I pulled the error from the progress/output window of BIDS (this is an old 2008 R2 instance); there's no SQL Agent history because I haven't deployed the update.

I tried to post the execution plan XML, but it makes the post too long, so here's a screen cap of (most of) it.

enter image description here

UPDATE

Kenneth's answer helped me identify the rows that were actually causing the problem, which turned out to be only a small subset of the rows that I thought were causing the problem. It's definitely NULLs being included in the min(notif_dttm) function, but I want to make sure I understand why.

In terms of the Logical Processing Order for the two innermost sub-queries, is it accurate to say that inc_unit as u and inc_unit as notif are joined, then each of their WHERE clauses are applied, and then each of their SELECT clauses are applied?

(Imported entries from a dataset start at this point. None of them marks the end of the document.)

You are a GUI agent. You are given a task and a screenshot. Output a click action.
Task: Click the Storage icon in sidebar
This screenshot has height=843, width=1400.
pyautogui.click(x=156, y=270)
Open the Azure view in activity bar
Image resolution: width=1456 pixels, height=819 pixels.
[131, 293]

That would explain why eliminating rows w/ NULLs in either of the WHERE clauses (as in my original query, albeit only as a side-effect) prevents NULL values from being included in the min() function of the innermost one. I think I was assuming that select min() of the innermost sub-query would be evaluated before it was joined with it's containing sub-query, i.e. this whole sub-query

SELECT min(notif_dttm)
FROM inc_unit AS notif
WHERE notif.inci_no = u.inci_no
GROUP BY notif.inci_no

would be evaluated, and the WHERE part would effectively be deferred until the results could be joined with the containing query. And that's why I couldn't reproduce the error with simplified sample data – I had NULLs in my data, just not the right rows with the right NULLs. 🙂

Best Answer

From what I can see you understand the problem perfectly. It sounds like min(notif_dttm) is causing you the grief. You can check this pretty easily by running code like this:

SELECT *
FROM inc_unit AS notif
WHERE notif_dttm IS NULL
  AND EXISTS (SELECT 1 FROM inc_unit u
                WHERE notif.inci_no = u.inci_no
                  AND resp_code = 'E'
                  AND arv_dttm IS NOT NULL)

If you get any rows then that's probably your problem.

Here is some easy sample code that will reproduce the warning you are getting.

CREATE TABLE #test (nullableCol1 int)
INSERT INTO #test VALUES (NULL),(1),(2)
SELECT MIN(nullableCol1) FROM #test

As far as your problem goes there is a property in SSIS that tells it how many errors are acceptable. It's called MaximumErrorCount. Increase that for that object and each of it's containers. That way you can have the warning (which isn't really a big deal) and still have your code move on correctly.

Edit Additional order by information you wanted can be found here.

But basically SQL processes a query in this order:

  1. FROM
  2. ON
  3. OUTER
  4. WHERE
  5. GROUP BY
  6. CUBE | ROLLUP
  7. HAVING
  8. SELECT
  9. DISTINCT
  10. ORDER BY
  11. TOP

So if I take your subquery and place it in the order it's processed it would look like this

        FROM inc_unit AS notif                  -- Find the table
        WHERE notif.inci_no = u.inci_no         -- Restrict the rows used
            --AND notif.arv_dttm IS NOT NULL    -- 
        GROUP BY notif.inci_no                  -- Group up what's left
        SELECT min(notif_dttm)                  -- Process any aggregates

You can see it's a pretty logical progression. We can't GROUP BY until we remove the appropriate rows using the WHERE clause. And then we can't check the MIN until we have finished grouping everything together.